TASK PROMPT:
All lines from the one containing "Task: Refresh the Koin Configuration tree" through the last line of the listing below are to be copied exactly. Exclude the pictures.

-------------------------

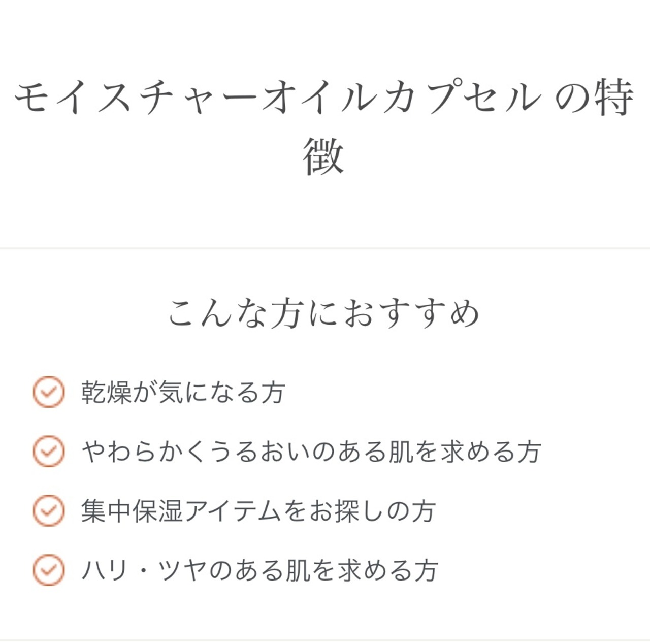The height and width of the screenshot is (644, 650).
Task: Click the word アイテム in third list item
Action: [x=233, y=511]
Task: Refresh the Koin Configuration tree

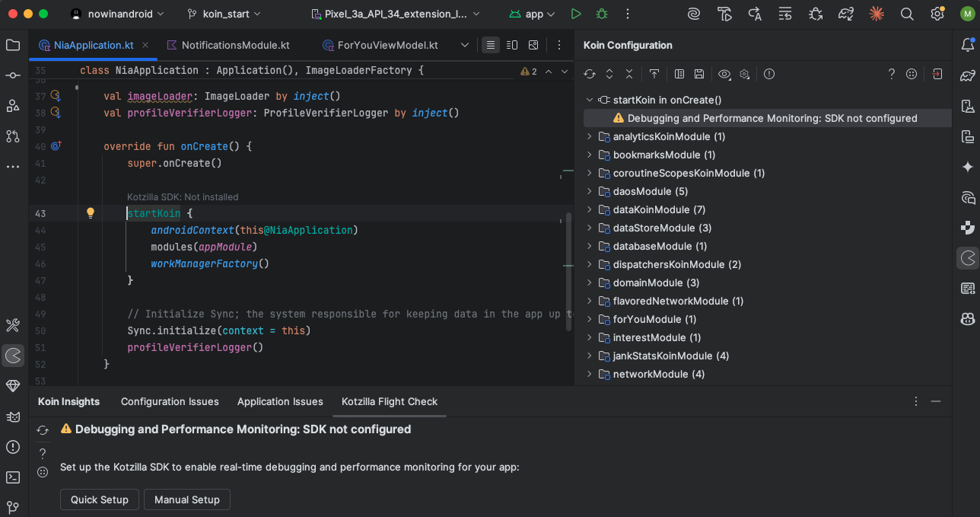Action: click(x=589, y=74)
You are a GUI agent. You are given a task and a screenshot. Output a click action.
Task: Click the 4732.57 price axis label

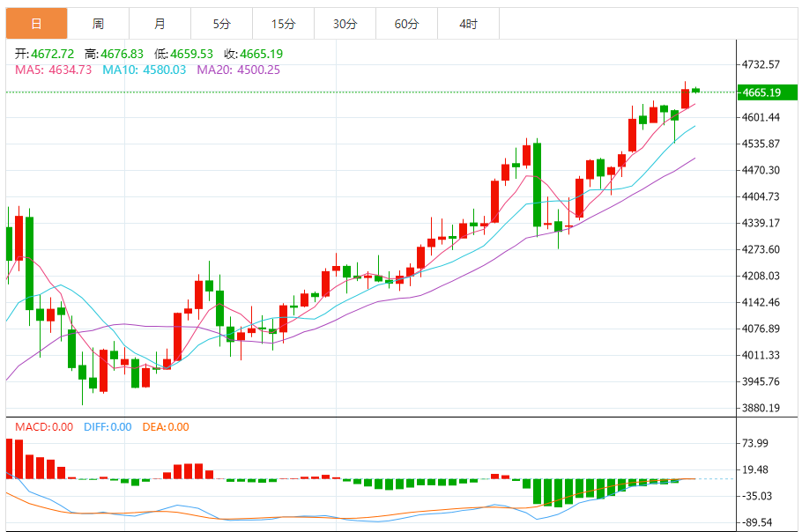pos(761,65)
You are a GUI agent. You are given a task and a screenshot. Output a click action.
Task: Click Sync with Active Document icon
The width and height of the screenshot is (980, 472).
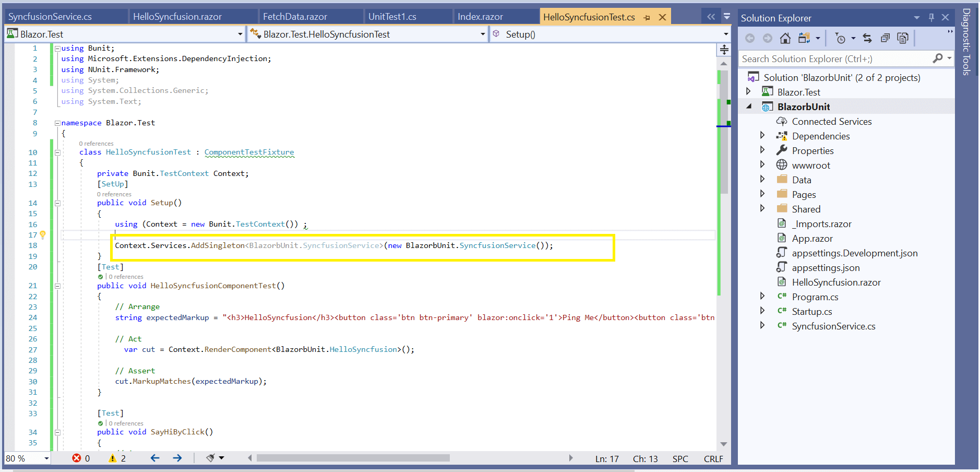coord(867,38)
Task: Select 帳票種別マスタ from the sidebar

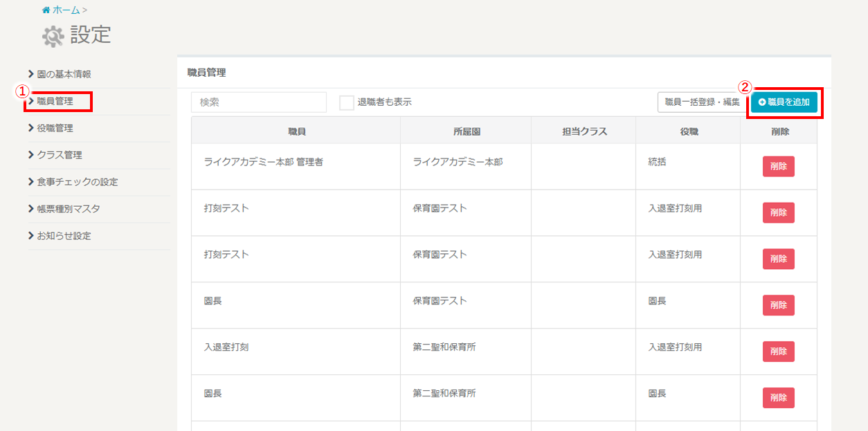Action: point(68,209)
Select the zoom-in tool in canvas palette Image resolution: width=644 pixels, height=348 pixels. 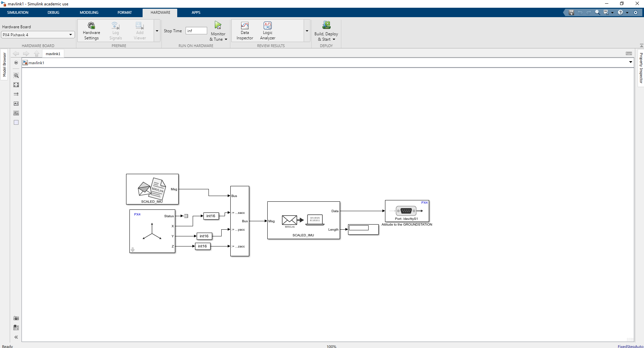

-------------------------

WRITTEN SOLUTION:
Task: Refresh the Koin Configuration tree

Action: click(x=589, y=74)
You are a GUI agent. You are given a task and a screenshot. Output a click action.
Task: Click the 4732.57 price axis label

pos(761,65)
You are a GUI agent. You are given a task and a screenshot. Output a click action.
Task: Click Sync with Active Document icon
The width and height of the screenshot is (980, 472).
coord(867,38)
Task: Select 帳票種別マスタ from the sidebar

Action: point(68,209)
Select the zoom-in tool in canvas palette Image resolution: width=644 pixels, height=348 pixels. 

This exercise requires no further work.